The Arts2012-6-14By: Stephen Tseronakis

Reviewed by Marc Glassman

Trouble in Tahiti
Leonard Bernstein, music and libretto
Jay Turvey, director
Paul Sportelli, musical direction
Linda Garneau, choreography
Michael Gianfrancesco, designer
Andrew Smith, lighting
Starring: Elodie Gillett (Dinah), Mark Uhre (Sam)
Reviewed in preview. Play opens officially on July 4.

 

In 1952, when clusters of Americans were fleeing cities for the supposedly ideal life in the suburbs, Leonard Bernstein wrote the mordant and beautiful Trouble in Tahiti. Calling this one-act opera prescient is understating the case. Bernstein could see the shallowness of suburbia and the perfect family just as it was starting, in the Eisenhower-Nixon Republican Fifties.

The Shaw Festival has a grand tradition of presenting innovative noon-hour “miniatures,” one-act plays—or, in this case, an opera. Jay Turvey, the actor who plays Tateh in Ragtime, directs this two-hander, which dramatizes the dilemmas of Sam and Dinah, nice people who don’t understand why they don’t love each other anymore.

Trapped in the suburbs, stuck with the never-seen Junior, Dinah has to be psychoanalyzed in the city every week. Big, blustery Sam doesn’t suffer from Dinah’s anxieties; he’s a handball champ and is still very attractive to the women around him, including his secretary. Bernstein has no solutions for this lovely, sad couple—only questions.
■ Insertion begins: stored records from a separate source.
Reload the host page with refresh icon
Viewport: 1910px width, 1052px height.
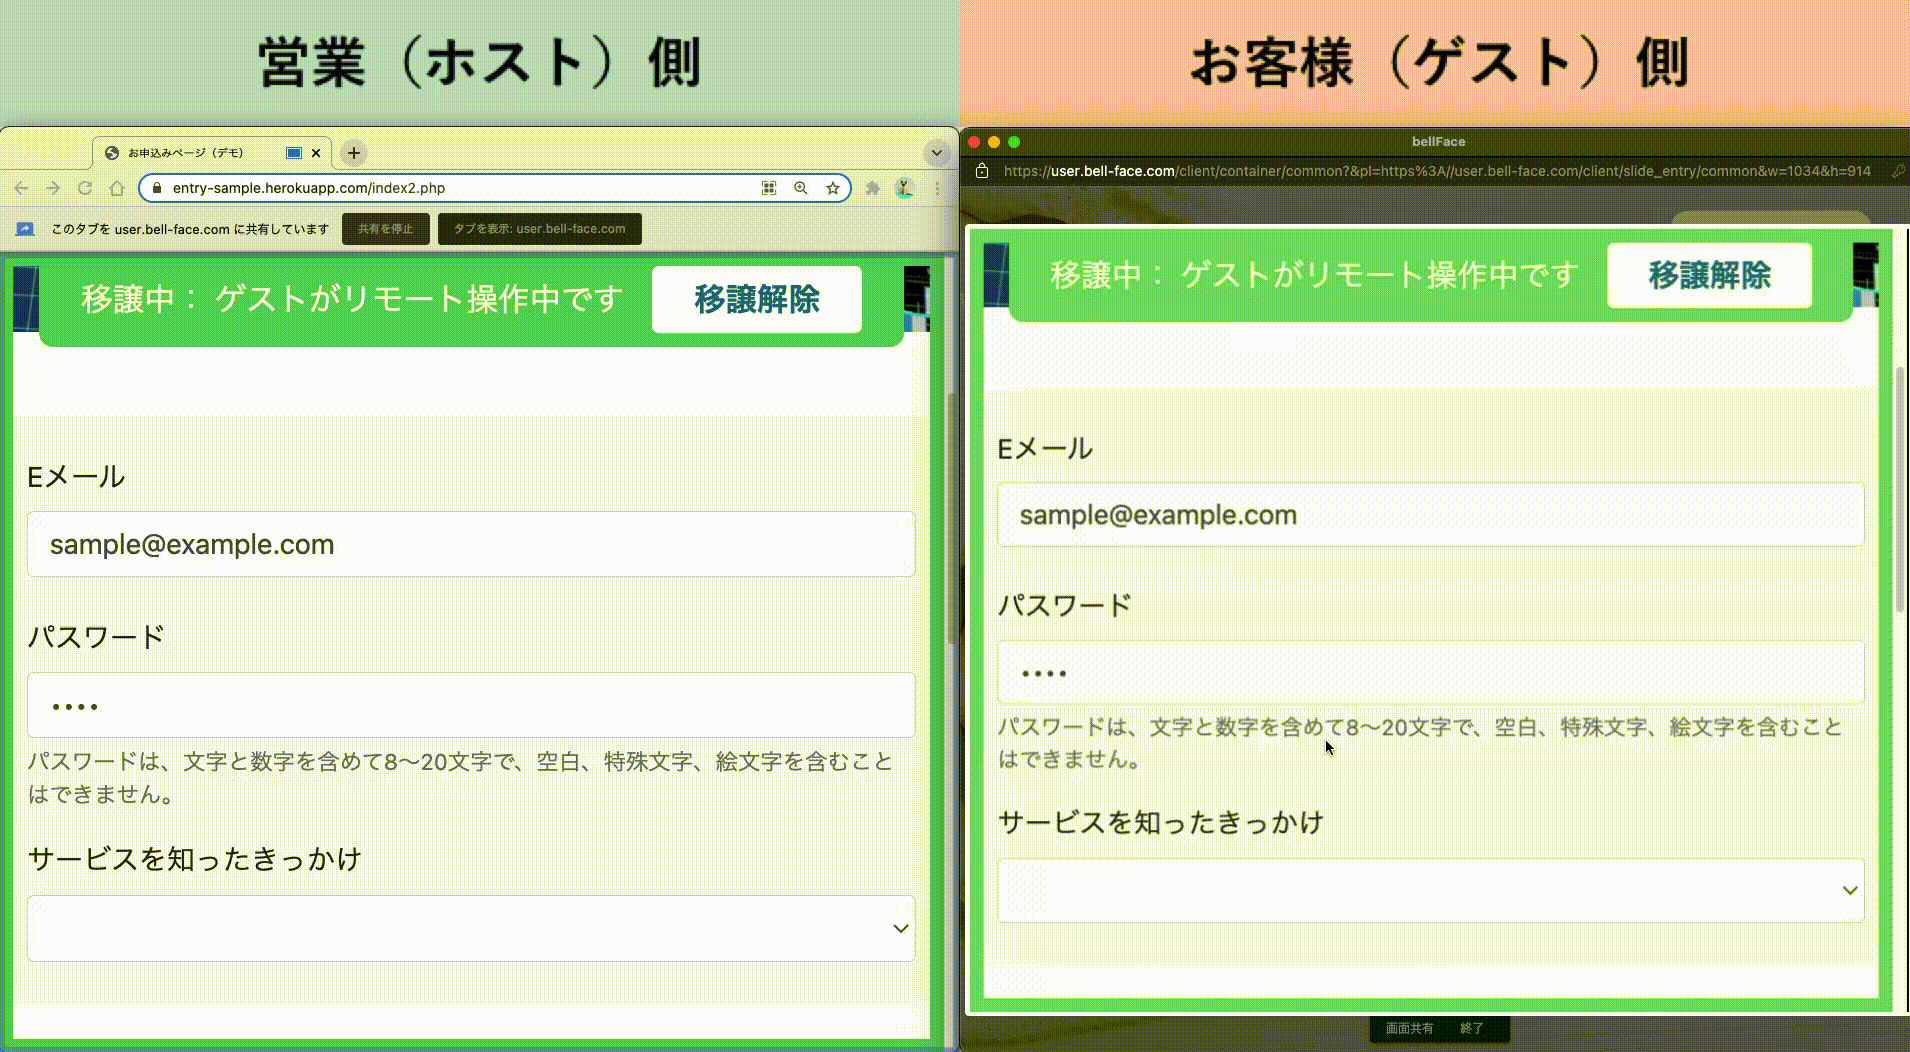[85, 188]

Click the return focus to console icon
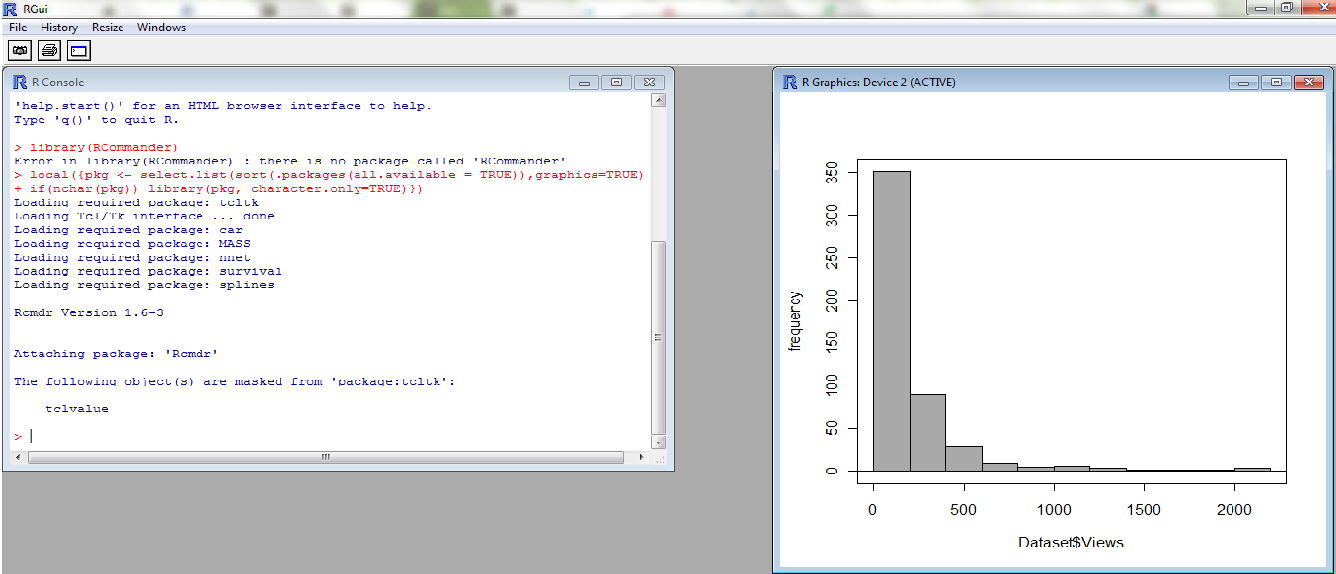[x=79, y=49]
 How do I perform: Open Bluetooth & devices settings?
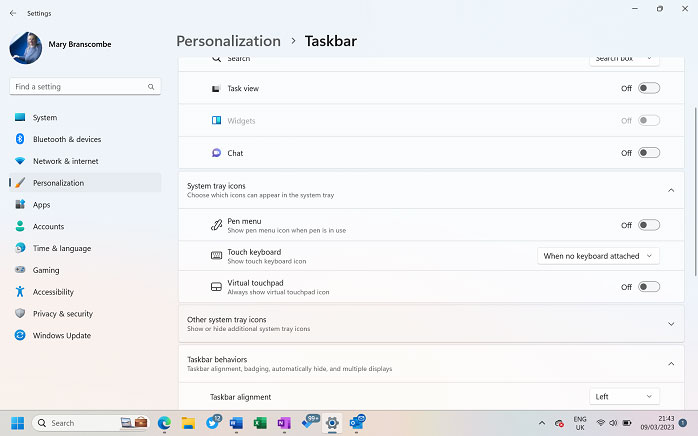coord(66,139)
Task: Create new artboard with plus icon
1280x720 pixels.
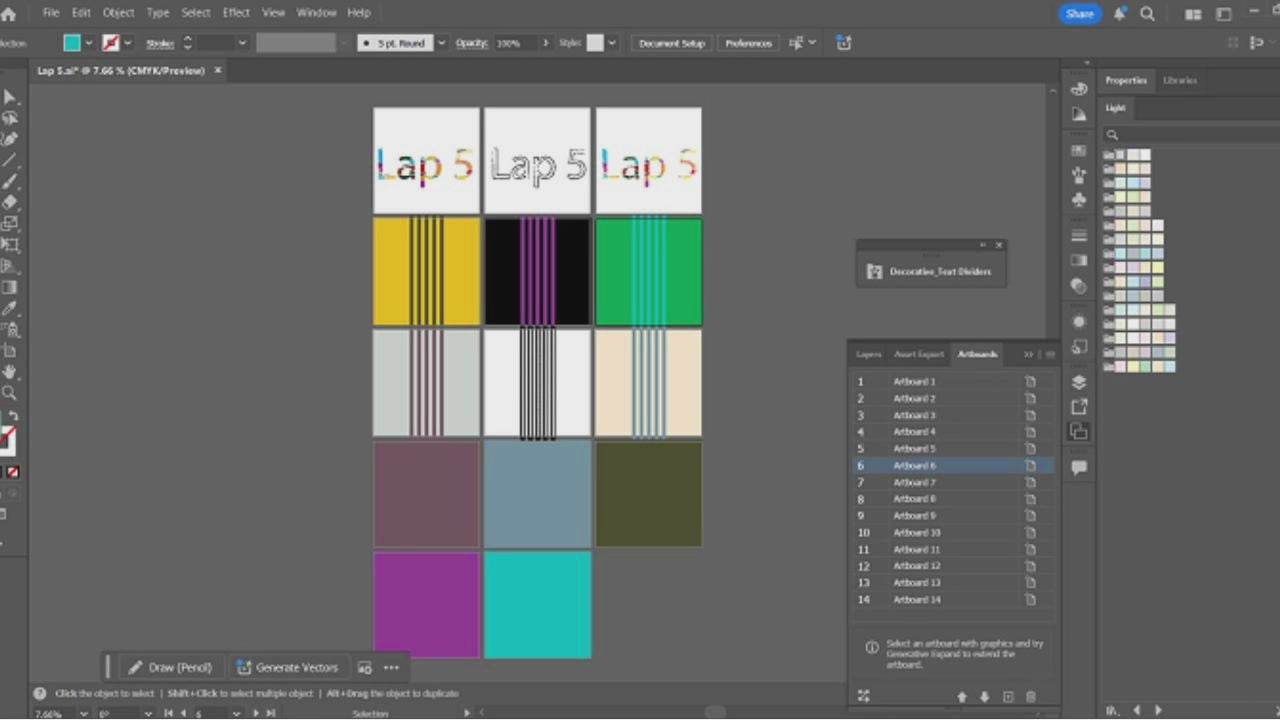Action: point(1008,697)
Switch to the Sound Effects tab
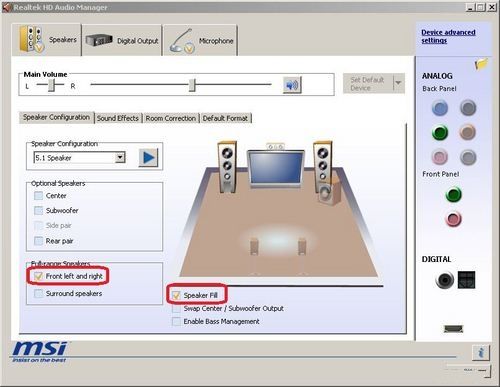The image size is (500, 387). 118,118
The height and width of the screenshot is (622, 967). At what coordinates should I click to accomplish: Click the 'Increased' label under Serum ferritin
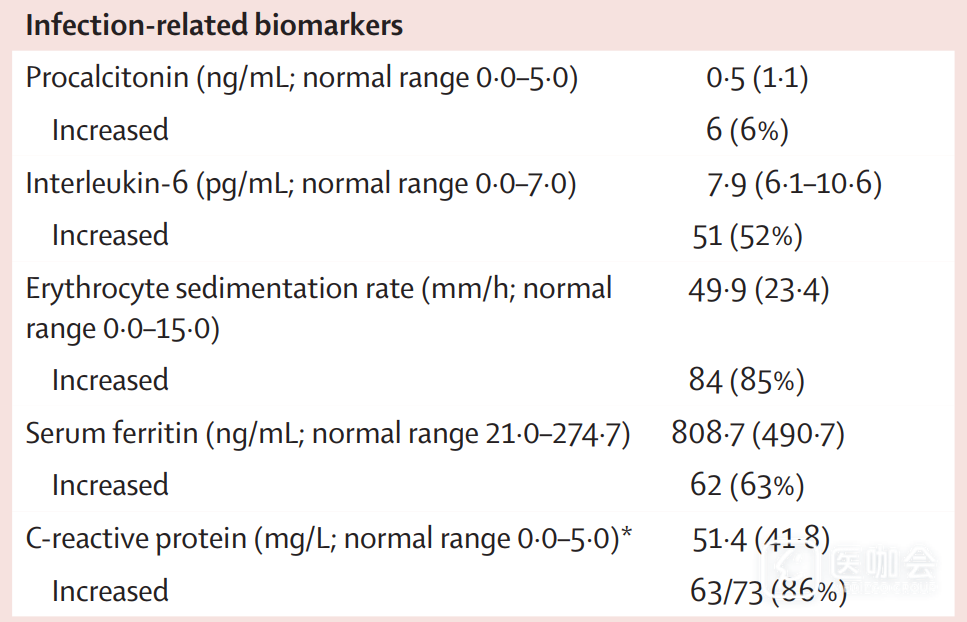tap(110, 486)
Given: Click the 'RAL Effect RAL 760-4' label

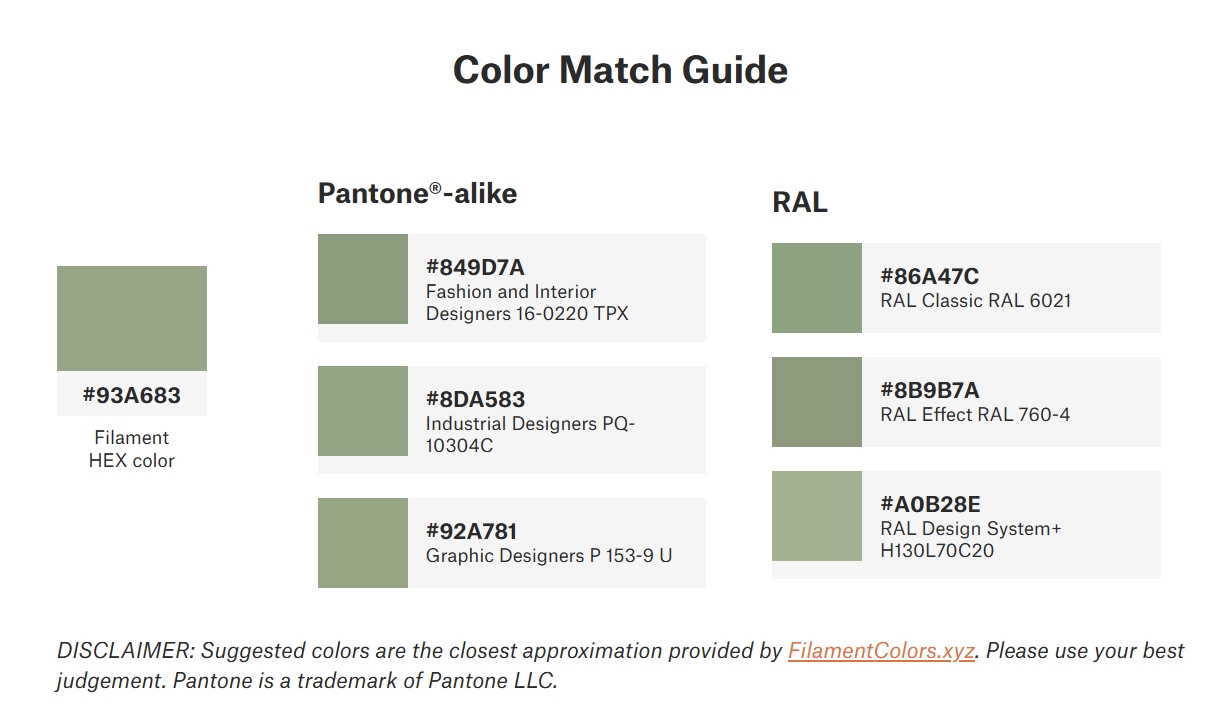Looking at the screenshot, I should (x=975, y=414).
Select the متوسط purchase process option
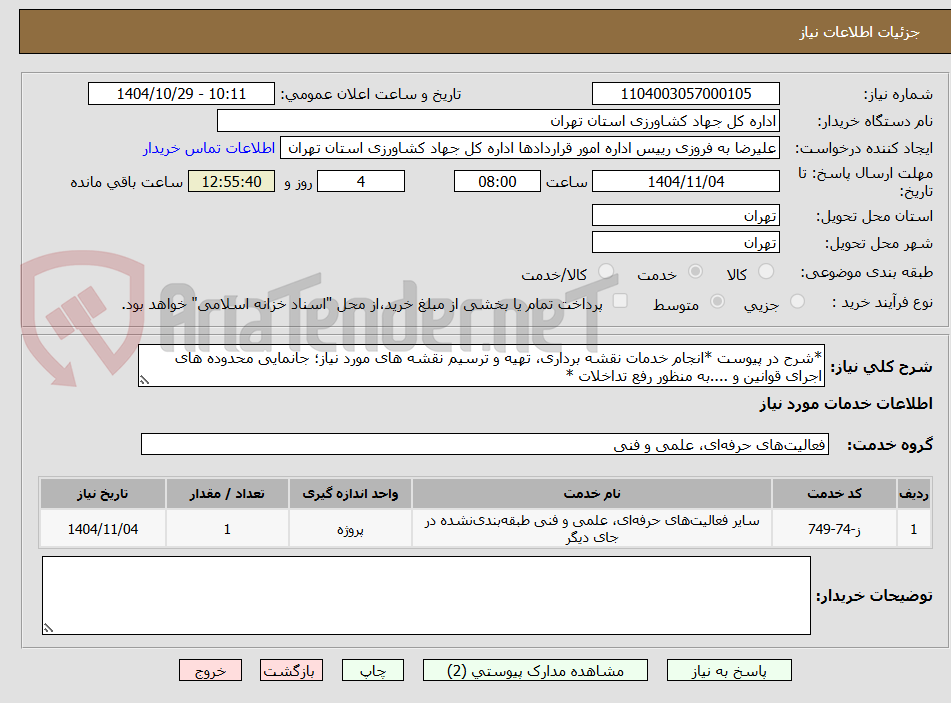The height and width of the screenshot is (703, 951). (x=718, y=301)
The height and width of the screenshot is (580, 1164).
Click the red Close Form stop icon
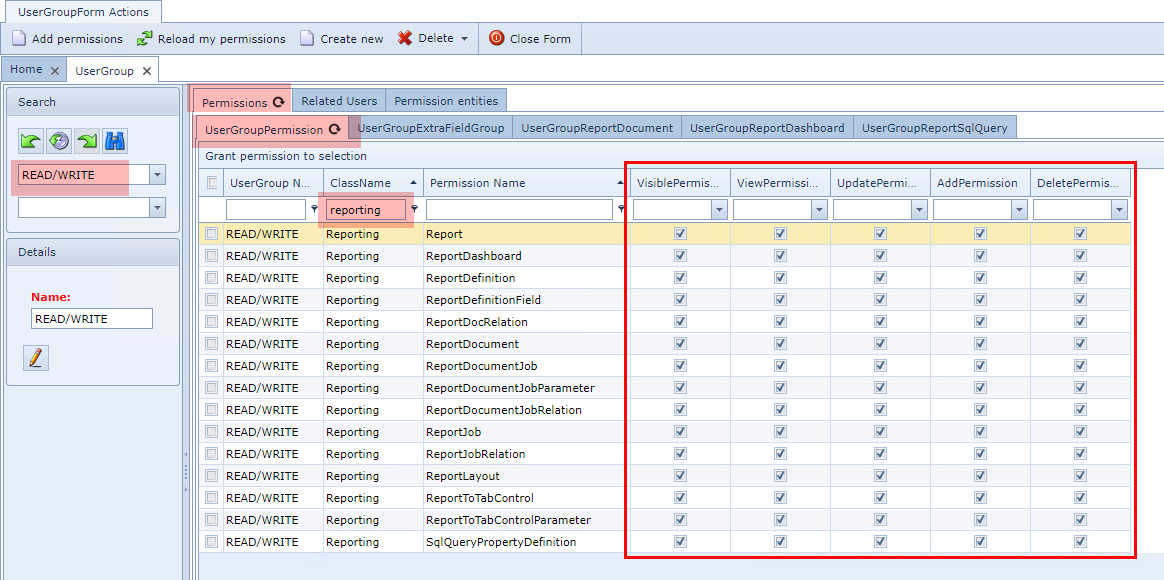pos(497,38)
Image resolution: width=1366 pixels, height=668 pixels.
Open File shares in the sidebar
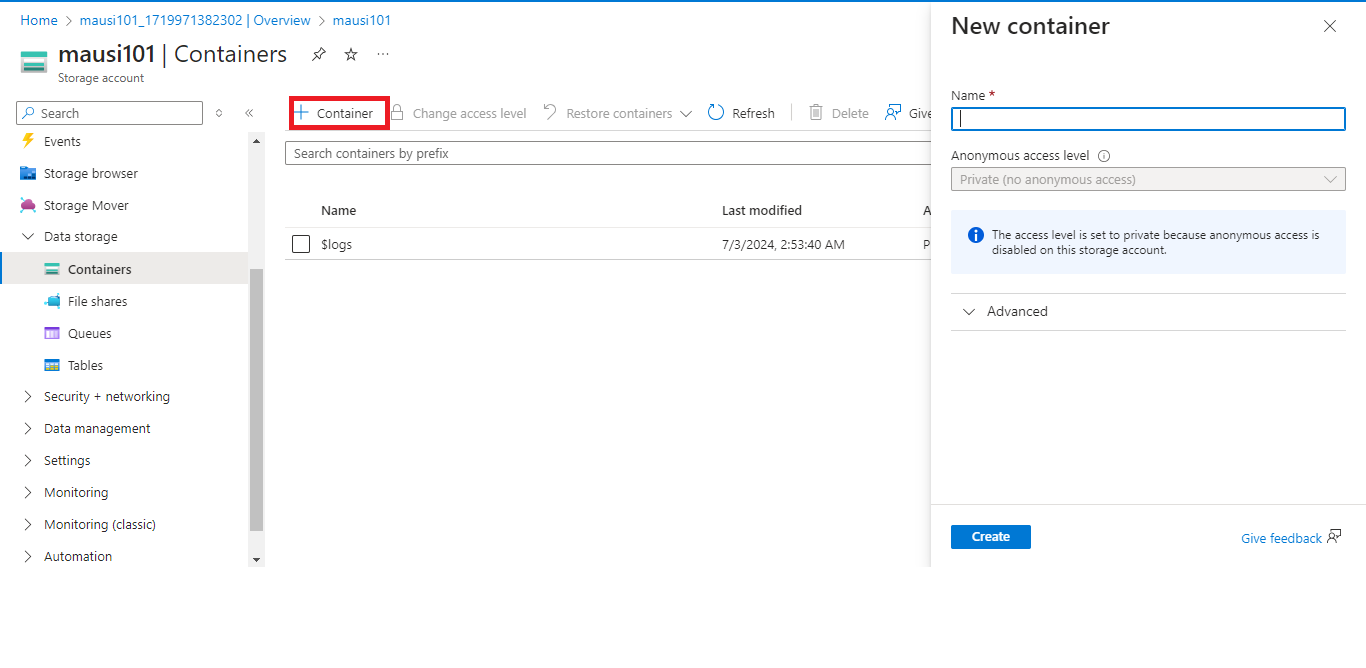(x=97, y=301)
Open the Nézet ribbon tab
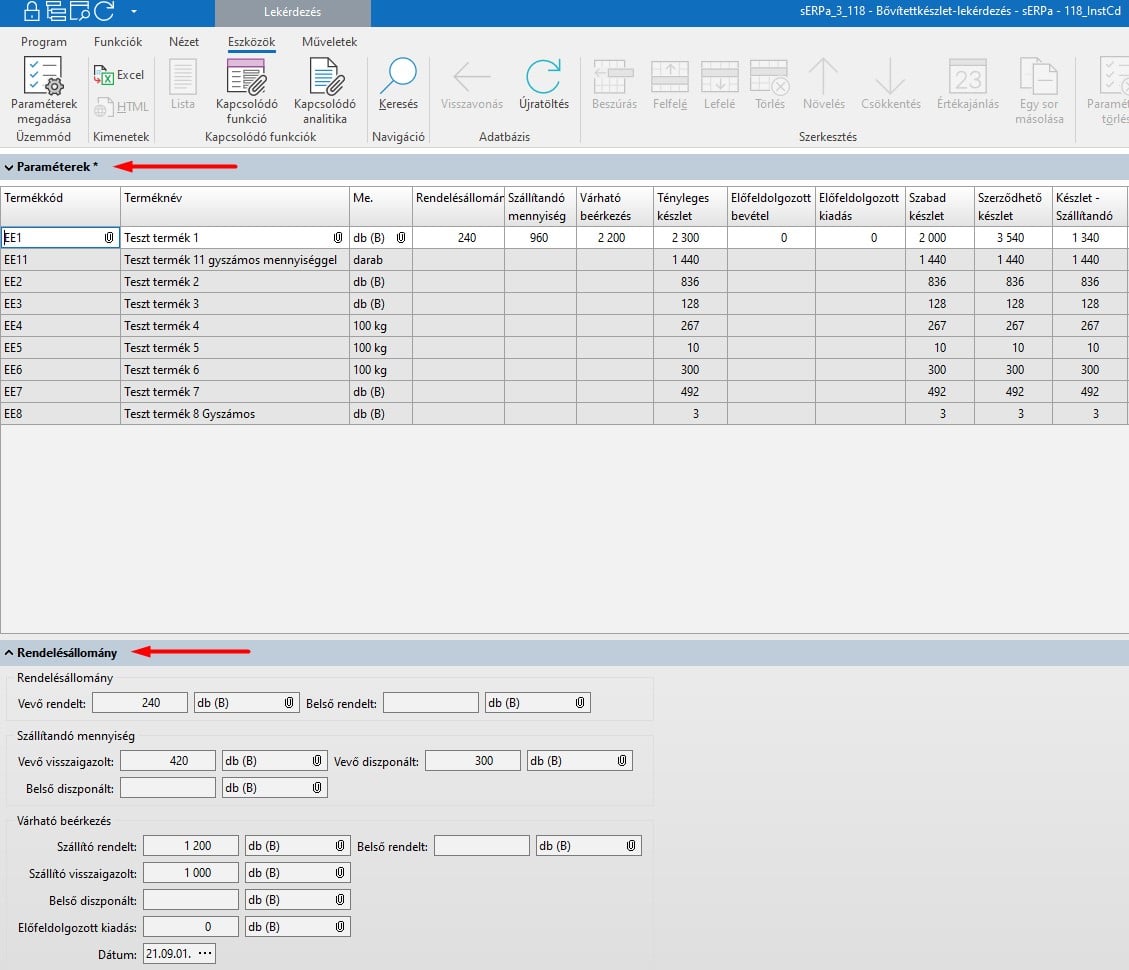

He has created a terrific score, which fully uses a jazz-style quartet of keyboards—played by musical director Paul Sportelli—drums, bass and woodwinds (clarinet and flute). The cool, jazzy stylings that set up the couple’s “little white house” in the suburbs also cleverly illustrates Sam’s rich Mad Men working day in the metropolis. In contrast are beautiful ballads that express the duo’s desire to connect with their past—and themselves.

Trouble in Tahiti is a little gem. Bernstein fans will notice that certain musical pieces are reminiscent of On the Town or are “sketches” for Wonderful Town and West Side Story. While that’s true, the music has integrity and can stand up to anything written by Bernstein. This production is, well, wonderful, from its choreography to its music to its lighting. So too is Mark Uhre as Sam, who is suitably big and blustery. In previews—which is what I saw—Elodie Gillett is still struggling to make her voice felt in duets with Uhre. On her own, she’s fine. Time will tell whether she will become a memorable Dinah. In any case, this is a piece that should be seen—and heard.